EXERCISE AIM — Report, as a number alone, how many lines below contain the string "value".
** DATASET EXTRACT follows **
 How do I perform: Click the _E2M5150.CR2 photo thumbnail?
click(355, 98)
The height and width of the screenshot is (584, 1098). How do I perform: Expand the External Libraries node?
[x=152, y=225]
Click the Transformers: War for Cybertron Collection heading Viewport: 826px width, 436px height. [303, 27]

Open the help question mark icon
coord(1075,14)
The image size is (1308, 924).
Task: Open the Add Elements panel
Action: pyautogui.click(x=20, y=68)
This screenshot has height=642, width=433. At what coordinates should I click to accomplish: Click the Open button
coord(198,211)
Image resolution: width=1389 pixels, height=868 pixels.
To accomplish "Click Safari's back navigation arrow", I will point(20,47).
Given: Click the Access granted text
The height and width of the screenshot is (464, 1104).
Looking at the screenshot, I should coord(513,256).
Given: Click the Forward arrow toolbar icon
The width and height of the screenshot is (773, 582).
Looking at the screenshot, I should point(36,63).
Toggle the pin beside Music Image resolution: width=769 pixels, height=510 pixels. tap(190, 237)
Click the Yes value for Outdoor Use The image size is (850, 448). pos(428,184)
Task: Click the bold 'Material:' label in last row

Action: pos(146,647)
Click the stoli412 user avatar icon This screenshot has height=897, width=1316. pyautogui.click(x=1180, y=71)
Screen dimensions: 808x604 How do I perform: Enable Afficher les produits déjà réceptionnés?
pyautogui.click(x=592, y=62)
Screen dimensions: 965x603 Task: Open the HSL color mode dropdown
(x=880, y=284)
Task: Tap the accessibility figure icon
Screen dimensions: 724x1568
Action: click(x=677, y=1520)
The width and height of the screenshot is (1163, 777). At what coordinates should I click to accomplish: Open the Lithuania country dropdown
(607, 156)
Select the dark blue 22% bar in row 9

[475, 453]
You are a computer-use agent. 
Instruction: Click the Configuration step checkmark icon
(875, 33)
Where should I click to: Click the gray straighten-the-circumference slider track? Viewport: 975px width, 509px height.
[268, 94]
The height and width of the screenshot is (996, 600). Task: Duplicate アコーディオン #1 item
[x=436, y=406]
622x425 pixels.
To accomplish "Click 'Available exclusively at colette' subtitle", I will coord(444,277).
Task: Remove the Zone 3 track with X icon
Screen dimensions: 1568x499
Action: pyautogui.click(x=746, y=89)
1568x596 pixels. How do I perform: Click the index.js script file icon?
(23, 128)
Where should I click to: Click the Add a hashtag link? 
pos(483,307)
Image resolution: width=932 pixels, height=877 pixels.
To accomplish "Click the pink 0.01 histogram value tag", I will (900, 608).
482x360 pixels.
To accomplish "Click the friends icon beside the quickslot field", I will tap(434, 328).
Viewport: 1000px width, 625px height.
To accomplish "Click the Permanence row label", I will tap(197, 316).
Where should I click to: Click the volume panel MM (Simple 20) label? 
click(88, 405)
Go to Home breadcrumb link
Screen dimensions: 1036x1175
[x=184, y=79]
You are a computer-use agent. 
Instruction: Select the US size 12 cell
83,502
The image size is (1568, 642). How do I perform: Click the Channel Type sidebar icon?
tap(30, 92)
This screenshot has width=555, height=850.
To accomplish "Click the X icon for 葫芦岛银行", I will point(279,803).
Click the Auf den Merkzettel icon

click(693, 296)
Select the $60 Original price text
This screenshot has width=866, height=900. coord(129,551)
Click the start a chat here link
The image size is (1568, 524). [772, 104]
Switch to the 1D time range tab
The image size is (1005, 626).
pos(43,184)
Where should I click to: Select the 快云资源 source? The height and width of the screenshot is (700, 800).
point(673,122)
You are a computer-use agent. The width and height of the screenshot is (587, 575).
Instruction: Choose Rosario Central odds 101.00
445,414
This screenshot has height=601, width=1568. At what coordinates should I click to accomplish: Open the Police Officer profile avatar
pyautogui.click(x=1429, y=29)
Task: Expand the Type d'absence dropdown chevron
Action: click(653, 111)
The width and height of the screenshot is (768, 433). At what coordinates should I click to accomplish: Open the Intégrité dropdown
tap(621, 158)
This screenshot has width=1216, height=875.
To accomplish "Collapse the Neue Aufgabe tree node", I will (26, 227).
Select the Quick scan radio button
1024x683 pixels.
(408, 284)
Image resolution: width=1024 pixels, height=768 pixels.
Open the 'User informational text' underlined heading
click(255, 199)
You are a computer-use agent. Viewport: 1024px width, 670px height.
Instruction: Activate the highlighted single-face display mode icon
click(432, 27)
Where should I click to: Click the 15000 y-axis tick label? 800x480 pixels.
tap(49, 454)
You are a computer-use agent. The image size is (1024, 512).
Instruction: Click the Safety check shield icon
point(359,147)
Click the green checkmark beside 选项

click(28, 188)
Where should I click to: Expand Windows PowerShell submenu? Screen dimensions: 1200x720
** End of DATASET EXTRACT **
YOUR SOLUTION — 2